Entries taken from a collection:
▽

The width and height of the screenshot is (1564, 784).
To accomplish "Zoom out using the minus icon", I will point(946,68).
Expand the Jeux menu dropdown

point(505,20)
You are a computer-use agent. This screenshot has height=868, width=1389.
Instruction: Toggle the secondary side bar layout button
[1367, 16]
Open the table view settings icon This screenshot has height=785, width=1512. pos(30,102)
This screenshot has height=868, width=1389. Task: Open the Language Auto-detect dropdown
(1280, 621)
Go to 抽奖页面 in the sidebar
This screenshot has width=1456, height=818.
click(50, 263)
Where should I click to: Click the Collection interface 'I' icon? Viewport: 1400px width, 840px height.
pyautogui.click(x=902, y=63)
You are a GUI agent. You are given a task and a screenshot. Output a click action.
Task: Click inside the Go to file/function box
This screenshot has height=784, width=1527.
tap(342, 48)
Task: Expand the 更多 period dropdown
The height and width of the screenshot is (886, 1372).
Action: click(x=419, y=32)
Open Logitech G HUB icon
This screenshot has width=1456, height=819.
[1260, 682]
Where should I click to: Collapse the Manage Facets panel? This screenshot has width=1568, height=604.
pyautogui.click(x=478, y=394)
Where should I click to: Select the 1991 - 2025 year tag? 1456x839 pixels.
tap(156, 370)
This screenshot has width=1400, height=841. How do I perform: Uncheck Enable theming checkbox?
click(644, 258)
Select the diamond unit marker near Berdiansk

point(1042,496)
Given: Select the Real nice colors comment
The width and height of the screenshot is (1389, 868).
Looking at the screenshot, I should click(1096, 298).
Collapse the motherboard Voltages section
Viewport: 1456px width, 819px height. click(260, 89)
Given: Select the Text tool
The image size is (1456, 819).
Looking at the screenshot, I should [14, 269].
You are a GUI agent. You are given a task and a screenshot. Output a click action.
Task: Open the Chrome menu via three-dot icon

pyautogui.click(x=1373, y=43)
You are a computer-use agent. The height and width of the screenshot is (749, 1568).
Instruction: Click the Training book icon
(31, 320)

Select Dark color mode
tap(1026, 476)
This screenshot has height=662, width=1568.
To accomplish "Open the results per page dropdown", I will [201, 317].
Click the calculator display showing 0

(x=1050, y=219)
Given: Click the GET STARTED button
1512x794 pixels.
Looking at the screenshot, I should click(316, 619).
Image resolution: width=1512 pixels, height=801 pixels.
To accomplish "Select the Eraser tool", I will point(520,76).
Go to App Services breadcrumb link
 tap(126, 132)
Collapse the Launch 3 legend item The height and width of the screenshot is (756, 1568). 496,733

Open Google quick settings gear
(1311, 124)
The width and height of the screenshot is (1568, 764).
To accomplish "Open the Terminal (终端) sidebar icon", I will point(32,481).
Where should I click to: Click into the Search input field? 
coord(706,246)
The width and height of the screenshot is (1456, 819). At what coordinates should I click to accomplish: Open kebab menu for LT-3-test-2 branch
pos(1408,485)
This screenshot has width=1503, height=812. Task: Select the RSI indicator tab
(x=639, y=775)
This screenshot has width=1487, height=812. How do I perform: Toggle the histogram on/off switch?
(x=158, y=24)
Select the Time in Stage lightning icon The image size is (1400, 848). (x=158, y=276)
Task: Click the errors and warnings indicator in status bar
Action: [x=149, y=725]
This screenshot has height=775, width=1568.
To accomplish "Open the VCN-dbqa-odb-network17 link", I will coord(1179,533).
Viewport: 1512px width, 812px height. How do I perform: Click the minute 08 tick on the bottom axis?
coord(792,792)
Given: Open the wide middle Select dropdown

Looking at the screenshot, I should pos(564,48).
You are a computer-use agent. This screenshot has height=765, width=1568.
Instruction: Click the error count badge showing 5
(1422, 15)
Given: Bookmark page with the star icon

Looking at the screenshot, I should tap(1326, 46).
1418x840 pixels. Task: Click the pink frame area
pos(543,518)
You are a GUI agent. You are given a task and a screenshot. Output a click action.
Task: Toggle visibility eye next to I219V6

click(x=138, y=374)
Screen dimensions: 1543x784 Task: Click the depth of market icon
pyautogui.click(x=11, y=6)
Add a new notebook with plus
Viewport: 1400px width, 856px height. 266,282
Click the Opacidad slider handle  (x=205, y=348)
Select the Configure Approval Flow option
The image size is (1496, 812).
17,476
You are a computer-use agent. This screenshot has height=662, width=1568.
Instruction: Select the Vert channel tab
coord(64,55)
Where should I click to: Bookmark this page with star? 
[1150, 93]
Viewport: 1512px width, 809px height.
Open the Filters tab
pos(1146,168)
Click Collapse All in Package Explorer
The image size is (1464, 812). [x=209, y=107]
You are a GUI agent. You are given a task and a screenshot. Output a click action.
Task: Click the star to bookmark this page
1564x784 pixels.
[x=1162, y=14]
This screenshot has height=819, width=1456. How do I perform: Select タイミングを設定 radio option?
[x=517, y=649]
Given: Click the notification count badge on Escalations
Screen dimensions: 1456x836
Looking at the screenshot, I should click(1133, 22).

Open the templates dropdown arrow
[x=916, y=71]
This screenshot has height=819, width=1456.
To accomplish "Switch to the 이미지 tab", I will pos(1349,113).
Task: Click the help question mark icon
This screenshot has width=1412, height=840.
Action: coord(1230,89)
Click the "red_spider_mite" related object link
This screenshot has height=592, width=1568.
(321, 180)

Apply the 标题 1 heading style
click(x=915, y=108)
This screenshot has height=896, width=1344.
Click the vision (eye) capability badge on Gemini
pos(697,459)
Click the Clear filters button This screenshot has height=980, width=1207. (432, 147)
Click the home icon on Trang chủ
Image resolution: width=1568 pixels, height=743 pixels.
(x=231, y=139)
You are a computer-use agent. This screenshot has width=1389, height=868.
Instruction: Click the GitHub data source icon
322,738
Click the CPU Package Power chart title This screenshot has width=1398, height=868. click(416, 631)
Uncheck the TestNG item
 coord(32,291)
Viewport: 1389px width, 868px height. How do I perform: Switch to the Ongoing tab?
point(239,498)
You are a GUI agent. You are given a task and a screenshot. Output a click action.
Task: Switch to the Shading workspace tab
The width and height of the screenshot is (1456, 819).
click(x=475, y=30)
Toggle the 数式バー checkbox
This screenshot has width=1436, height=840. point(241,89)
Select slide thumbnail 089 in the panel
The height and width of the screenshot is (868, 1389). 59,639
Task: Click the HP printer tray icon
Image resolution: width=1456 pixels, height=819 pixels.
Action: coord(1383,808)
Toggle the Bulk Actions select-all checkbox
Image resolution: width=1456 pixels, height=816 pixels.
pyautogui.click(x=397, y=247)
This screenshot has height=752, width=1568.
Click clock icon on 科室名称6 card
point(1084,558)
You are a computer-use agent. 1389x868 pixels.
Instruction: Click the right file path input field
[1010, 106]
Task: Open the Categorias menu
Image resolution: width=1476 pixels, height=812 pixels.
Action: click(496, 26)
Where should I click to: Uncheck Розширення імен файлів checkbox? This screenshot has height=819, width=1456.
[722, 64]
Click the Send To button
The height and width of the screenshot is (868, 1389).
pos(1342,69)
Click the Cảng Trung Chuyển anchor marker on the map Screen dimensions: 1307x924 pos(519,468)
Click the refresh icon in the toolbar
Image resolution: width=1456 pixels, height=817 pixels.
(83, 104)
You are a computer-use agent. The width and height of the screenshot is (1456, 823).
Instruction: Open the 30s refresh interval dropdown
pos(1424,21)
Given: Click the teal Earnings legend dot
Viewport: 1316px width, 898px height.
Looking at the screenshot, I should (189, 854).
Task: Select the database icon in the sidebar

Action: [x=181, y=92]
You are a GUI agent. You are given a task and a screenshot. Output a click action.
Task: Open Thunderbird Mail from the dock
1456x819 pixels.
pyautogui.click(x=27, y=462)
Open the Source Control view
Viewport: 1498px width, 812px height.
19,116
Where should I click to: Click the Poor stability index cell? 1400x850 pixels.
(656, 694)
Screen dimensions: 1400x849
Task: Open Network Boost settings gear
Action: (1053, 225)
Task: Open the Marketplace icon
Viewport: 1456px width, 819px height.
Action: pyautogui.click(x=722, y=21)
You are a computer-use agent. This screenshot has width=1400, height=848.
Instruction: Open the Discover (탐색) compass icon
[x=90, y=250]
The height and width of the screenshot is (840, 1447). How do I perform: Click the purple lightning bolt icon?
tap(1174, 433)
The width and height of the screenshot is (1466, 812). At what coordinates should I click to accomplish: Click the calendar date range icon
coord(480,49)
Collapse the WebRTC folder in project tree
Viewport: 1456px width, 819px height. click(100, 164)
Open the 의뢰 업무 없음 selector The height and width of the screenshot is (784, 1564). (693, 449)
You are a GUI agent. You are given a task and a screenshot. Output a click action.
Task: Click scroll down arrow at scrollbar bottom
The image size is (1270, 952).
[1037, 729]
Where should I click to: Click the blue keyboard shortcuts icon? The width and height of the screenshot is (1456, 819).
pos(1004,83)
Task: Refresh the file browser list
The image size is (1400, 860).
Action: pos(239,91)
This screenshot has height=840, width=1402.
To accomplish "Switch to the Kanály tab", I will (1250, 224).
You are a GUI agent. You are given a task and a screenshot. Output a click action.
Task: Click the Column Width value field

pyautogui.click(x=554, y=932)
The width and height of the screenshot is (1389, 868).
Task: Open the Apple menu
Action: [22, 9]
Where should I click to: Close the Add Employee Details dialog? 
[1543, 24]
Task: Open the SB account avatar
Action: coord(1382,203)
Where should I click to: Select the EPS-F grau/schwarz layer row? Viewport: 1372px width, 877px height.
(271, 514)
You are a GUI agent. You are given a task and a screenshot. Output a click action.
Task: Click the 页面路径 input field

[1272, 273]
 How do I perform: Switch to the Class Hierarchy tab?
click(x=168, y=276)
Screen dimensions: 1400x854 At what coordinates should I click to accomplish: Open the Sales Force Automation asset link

△

● What to work on:
Extract from the data every line where "legend" shows up.

● Written reply:
Collapse the Launch 3 legend item The height and width of the screenshot is (756, 1568). 496,733
Given: Click the teal Earnings legend dot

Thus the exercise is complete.